Tumours Use Lactate to Bully Surrounding Cells into Helping Them
Some tumours can force neighbouring cells into supporting cancer growth by releasing lactate into their local environment, according to a study published in Cell Reports. The findings could lead to drugs that target that defence mechanism to help cancer patients ؘ– and also boost a current class of cancer drugs.
In the study, the researchers determined how developing tumours recruit nearby cells called fibroblasts to work as their enablers. Fibroblasts form part of the stroma, organs’ connective tissue, and normally have important repair and maintenance functions. But cancer-associated fibroblasts (CAFs) acquire properties that allow them to assist tumours in ways that make the tumours more malignant and harder to kill.
The researchers also discovered that PARP-1 inhibitors, a widely used class of cancer drugs, mimic one of the key steps in CAF recruitment, and can hamstring their own effectiveness by inadvertently switching local fibroblasts to this cancer-enabling mode.
“Future therapeutics that block this cancer-associated state of fibroblasts might be useful on their own or as a way to improve the effectiveness of PARP-1 inhibitors,” said study co-senior author Dr Maria Diaz-Meco.

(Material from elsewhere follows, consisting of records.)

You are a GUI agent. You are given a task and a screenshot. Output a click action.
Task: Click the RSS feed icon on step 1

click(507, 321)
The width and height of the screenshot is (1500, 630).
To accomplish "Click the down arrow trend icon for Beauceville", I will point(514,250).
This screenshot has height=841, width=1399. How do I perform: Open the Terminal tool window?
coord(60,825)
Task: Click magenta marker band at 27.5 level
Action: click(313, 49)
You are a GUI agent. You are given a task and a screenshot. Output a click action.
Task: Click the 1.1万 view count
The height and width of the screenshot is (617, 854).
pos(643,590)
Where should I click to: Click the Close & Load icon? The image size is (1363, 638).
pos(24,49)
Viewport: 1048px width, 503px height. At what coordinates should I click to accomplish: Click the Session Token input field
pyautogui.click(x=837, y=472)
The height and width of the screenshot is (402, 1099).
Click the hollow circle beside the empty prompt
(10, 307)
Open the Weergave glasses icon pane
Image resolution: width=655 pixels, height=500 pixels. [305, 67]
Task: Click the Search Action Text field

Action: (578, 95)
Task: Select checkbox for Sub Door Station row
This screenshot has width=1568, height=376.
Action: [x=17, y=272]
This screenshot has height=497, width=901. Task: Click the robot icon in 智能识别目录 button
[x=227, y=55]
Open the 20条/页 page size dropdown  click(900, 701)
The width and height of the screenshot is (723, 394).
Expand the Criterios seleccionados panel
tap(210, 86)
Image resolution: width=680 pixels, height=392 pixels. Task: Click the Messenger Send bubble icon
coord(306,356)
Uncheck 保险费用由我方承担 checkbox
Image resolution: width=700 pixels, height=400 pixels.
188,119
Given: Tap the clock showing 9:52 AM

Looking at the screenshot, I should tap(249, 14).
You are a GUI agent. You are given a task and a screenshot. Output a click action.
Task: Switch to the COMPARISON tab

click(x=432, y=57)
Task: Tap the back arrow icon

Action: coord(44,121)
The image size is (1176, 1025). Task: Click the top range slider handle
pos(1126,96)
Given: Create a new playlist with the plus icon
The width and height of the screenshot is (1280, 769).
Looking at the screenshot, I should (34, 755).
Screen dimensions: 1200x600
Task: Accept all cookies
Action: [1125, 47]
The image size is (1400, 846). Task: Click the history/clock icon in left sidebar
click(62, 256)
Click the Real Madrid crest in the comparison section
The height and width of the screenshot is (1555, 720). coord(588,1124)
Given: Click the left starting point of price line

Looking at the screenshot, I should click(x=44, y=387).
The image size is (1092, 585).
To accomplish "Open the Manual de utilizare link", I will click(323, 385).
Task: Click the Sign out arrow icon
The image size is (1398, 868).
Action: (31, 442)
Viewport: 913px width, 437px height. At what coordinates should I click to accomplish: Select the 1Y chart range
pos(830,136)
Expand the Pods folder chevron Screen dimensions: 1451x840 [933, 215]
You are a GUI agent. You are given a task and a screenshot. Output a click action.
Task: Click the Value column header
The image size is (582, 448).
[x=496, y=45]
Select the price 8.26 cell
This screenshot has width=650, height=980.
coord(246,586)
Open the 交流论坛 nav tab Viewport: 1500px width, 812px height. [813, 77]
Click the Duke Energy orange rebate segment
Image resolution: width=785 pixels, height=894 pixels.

Dr Diaz-Meco collaborated in the study with the laboratory of co-senior author Dr Jorge Moscat.
Developing tumours are known to often modify their local environments for their own survival and growth. Cancer-associated fibroblasts are a central component of the tumour microenvironment in prostate, lung, colon and other cancer types. Targeting these cells is therefore seen as a promising complementary approach to standard cancer treatment – and one that could work very broadly against cancers of different cellular and genetic origins.
“Cancer-associated fibroblasts support tumour growth by providing growth factors and essential metabolites to the tumour, by fending-off anti-tumour immune cells, and in many other ways,” Dr Moscat said. “The result is a tumour that is more malignant and treatment-resistant.”
Several years ago, the researchers discovered that a protein called p62, produced in fibroblasts, normally suppresses the CAF state, though many tumours find a way to restore this state by reducing fibroblast p62 production. In the new study, they showed that tumours achieve this by secreting high levels of an organic compound called lactate, also known as lactic acid.
Lactate is a normal by-product of certain energy-production processes in cells, which are often hyperactive in tumours. In experiments with prostate cancer cells, the researchers detailed the molecular chain of events by which tumour-secreted lactate disrupts the normal metabolism of fibroblasts, leading to reduced p62 gene activity and the activation of the tumour-enabling CAF state.
The finding is significant because it illuminates a major cancer-promoting pathway, which in principle can be targeted with future drugs as a standalone or add-on treatment strategy.
A second, surprising finding was that a key step leading from tumour lactate secretion to fibroblast p62 suppression turned out to be the inhibition of a DNA-repair enzyme called PARP-1, which has the same effect as PARP-1 inhibitors – suggesting that these drugs might be working partly against themselves by creating a more tumour-friendly microenvironment.
In vitro and animal testing confirmed that the PARP-1 inhibitor olaparib does reduce p62 in fibroblasts, and pushes them into the CAF state, in turn increase tumours’ resistance to the drug’s primary cancer-killing effect.
Thus, the researchers emphasised, future treatments that reprogram CAF cells to the non-cancer state or prevent their development might greatly enhance PARP-1 inhibitors’ anti-tumour effectiveness.
“We’re now studying several potential CAF-blocking therapeutics in our labs,” Dr Moscat said.